■ What the exercise asks
In the records, find every line with the word "mode" and copy it out.

■ Data
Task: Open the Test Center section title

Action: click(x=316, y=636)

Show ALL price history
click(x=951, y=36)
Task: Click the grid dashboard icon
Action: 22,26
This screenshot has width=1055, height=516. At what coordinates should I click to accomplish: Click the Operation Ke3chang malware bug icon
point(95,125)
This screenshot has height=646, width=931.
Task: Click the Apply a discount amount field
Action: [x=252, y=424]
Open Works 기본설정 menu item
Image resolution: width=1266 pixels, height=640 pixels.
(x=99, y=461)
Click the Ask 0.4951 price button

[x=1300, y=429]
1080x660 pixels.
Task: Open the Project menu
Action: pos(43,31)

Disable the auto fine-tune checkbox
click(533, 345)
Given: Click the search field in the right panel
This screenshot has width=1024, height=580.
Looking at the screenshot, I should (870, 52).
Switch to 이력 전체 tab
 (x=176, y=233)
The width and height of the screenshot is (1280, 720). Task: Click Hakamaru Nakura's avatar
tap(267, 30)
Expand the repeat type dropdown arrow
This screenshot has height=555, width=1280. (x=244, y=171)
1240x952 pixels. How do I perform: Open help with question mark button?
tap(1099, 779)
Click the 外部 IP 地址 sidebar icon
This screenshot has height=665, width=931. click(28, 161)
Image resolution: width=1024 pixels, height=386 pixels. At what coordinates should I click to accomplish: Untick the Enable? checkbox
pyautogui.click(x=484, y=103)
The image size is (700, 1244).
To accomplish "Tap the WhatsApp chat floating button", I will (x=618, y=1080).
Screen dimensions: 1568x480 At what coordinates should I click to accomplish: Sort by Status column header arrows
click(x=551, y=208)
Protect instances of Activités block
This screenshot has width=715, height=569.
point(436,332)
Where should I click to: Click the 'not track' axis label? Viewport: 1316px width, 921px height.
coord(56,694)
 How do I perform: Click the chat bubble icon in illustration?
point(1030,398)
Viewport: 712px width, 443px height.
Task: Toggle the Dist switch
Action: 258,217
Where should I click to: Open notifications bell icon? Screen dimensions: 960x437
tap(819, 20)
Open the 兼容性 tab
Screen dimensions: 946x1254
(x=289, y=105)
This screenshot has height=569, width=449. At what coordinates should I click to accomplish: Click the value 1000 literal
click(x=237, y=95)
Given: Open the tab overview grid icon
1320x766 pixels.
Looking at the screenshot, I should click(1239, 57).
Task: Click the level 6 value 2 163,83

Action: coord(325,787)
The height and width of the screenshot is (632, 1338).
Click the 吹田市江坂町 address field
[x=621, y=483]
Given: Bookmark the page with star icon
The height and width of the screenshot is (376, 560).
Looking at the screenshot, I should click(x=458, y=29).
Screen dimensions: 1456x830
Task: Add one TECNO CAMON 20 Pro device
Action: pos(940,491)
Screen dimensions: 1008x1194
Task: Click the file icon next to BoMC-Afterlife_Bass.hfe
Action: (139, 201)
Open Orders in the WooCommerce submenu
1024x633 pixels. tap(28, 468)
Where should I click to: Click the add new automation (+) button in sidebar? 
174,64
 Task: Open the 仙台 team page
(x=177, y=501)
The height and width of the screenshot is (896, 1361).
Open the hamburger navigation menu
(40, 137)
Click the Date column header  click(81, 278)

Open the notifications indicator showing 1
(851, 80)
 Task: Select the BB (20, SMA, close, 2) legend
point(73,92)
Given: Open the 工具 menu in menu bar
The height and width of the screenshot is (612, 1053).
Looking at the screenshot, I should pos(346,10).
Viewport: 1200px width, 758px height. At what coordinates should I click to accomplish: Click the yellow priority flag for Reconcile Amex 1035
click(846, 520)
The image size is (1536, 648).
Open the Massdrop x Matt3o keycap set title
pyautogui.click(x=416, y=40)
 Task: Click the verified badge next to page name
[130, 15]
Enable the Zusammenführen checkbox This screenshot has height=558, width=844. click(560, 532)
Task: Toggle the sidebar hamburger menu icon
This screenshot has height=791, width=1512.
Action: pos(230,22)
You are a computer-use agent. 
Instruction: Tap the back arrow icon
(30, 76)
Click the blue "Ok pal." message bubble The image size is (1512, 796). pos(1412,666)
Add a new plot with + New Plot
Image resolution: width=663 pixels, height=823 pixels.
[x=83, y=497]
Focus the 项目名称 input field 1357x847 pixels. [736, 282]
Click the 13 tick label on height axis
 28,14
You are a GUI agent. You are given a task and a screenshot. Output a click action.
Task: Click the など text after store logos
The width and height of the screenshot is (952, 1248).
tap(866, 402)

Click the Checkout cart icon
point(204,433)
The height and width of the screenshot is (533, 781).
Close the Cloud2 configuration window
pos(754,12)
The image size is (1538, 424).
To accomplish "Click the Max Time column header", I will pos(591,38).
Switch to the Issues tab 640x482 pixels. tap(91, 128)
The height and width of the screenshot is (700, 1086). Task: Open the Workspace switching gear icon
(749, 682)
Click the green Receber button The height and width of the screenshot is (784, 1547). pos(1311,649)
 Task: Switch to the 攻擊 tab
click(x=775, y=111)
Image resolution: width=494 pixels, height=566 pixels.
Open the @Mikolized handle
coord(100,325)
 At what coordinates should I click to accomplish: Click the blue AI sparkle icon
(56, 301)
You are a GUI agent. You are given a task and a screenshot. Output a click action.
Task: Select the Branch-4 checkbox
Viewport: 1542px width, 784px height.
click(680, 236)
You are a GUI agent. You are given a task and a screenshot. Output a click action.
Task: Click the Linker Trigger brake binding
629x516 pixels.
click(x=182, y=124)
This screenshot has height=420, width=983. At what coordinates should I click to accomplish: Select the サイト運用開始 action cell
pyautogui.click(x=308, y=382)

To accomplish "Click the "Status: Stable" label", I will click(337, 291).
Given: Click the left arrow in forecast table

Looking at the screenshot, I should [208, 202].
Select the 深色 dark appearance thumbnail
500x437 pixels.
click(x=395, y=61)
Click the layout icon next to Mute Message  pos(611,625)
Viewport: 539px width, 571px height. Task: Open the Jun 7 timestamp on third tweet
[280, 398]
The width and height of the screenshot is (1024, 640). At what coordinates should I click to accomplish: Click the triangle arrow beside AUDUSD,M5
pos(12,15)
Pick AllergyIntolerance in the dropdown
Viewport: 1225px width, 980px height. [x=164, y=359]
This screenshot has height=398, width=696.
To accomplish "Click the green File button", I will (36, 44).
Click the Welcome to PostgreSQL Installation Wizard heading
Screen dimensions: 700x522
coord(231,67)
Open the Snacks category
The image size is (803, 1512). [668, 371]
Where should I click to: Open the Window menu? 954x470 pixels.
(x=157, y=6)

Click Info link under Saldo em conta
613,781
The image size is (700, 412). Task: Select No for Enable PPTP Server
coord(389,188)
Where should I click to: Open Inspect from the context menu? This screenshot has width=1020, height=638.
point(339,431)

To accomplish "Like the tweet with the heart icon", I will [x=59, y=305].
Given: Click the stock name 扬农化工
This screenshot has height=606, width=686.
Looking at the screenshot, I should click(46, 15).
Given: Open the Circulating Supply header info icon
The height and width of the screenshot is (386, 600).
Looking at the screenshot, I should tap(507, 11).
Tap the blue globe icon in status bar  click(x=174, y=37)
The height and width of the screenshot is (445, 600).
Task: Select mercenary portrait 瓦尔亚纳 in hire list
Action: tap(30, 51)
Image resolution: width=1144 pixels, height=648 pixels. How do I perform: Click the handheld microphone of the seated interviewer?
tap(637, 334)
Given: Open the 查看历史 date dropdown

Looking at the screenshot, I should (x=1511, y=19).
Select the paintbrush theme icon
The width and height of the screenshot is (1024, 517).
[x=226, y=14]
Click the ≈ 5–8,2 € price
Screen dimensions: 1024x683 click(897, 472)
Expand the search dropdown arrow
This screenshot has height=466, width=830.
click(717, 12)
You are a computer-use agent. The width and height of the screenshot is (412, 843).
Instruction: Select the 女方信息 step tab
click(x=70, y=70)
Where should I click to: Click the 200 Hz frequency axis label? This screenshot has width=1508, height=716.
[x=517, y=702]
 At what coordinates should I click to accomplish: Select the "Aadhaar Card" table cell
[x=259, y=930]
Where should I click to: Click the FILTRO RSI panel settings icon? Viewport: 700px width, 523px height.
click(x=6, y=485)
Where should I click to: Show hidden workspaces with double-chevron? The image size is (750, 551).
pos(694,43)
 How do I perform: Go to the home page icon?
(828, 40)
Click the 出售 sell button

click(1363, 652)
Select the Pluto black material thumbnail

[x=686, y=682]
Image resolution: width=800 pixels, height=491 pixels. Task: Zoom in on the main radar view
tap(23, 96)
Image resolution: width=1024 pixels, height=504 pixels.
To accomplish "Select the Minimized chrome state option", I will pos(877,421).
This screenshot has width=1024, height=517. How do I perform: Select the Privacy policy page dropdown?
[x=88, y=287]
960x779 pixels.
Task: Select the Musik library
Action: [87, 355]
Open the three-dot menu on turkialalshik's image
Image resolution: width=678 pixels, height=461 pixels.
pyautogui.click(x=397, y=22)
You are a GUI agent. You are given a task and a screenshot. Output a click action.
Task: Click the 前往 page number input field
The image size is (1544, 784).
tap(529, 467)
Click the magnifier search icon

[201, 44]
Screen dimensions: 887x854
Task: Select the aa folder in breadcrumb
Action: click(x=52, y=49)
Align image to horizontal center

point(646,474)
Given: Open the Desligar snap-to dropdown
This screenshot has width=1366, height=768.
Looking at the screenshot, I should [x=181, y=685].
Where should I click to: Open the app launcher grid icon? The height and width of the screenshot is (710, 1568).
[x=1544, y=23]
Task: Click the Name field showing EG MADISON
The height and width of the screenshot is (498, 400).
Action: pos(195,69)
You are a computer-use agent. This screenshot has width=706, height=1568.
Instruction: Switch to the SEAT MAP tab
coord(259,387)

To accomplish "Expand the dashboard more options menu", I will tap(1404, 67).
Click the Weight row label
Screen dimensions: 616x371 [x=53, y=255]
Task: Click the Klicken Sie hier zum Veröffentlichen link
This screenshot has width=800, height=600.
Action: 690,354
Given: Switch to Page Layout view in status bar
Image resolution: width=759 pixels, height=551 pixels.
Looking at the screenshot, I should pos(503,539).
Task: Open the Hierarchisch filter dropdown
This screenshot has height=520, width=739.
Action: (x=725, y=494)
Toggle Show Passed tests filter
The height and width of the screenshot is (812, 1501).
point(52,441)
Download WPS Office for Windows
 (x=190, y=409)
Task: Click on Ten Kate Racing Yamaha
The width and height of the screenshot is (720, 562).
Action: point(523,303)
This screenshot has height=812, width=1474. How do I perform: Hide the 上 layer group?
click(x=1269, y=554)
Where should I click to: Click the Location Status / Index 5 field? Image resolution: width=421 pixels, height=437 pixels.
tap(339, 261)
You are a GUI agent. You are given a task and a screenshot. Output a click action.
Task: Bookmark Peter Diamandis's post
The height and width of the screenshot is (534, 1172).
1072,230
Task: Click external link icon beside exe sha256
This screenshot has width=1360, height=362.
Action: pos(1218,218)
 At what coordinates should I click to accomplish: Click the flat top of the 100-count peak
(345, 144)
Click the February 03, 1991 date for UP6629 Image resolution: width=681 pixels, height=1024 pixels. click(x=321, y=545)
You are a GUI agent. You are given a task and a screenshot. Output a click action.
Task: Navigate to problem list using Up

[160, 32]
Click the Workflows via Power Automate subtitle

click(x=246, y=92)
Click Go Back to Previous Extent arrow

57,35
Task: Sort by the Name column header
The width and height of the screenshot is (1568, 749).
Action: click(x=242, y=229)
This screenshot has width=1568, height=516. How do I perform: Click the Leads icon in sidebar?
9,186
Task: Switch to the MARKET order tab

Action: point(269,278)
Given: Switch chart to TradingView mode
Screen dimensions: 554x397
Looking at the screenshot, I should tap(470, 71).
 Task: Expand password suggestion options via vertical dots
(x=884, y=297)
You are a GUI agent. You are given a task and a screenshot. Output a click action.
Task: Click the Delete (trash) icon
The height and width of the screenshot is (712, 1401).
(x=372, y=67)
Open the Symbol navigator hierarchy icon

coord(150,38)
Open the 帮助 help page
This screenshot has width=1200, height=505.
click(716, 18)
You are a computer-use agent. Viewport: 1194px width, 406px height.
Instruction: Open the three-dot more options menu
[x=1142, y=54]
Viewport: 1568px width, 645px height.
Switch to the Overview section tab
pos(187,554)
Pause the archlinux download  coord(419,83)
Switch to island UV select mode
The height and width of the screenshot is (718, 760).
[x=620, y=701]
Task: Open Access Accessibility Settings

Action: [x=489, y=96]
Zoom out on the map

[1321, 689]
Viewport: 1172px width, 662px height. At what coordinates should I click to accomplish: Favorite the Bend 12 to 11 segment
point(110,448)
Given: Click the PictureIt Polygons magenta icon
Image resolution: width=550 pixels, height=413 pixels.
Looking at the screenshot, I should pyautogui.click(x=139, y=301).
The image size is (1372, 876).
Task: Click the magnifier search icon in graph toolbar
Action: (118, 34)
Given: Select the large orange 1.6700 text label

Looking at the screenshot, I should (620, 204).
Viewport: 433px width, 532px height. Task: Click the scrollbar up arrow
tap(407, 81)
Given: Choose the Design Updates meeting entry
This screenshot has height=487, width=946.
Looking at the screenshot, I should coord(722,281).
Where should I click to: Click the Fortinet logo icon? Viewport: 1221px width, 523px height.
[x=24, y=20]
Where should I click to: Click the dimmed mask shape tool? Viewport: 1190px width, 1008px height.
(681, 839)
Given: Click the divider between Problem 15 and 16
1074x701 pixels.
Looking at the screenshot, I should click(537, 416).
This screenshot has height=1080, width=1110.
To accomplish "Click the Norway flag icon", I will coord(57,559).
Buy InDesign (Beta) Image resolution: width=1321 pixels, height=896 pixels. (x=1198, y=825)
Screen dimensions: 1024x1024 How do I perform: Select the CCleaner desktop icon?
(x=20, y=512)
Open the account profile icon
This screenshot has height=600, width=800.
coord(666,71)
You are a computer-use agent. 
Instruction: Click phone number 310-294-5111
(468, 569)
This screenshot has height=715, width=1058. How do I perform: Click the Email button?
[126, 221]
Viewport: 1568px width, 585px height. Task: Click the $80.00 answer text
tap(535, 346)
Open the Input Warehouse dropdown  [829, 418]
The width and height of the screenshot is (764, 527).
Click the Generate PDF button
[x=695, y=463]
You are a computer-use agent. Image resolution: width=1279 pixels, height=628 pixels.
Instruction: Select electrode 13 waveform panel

■ Written response
Given: Switch chart to TradingView mode
Switch to island UV select mode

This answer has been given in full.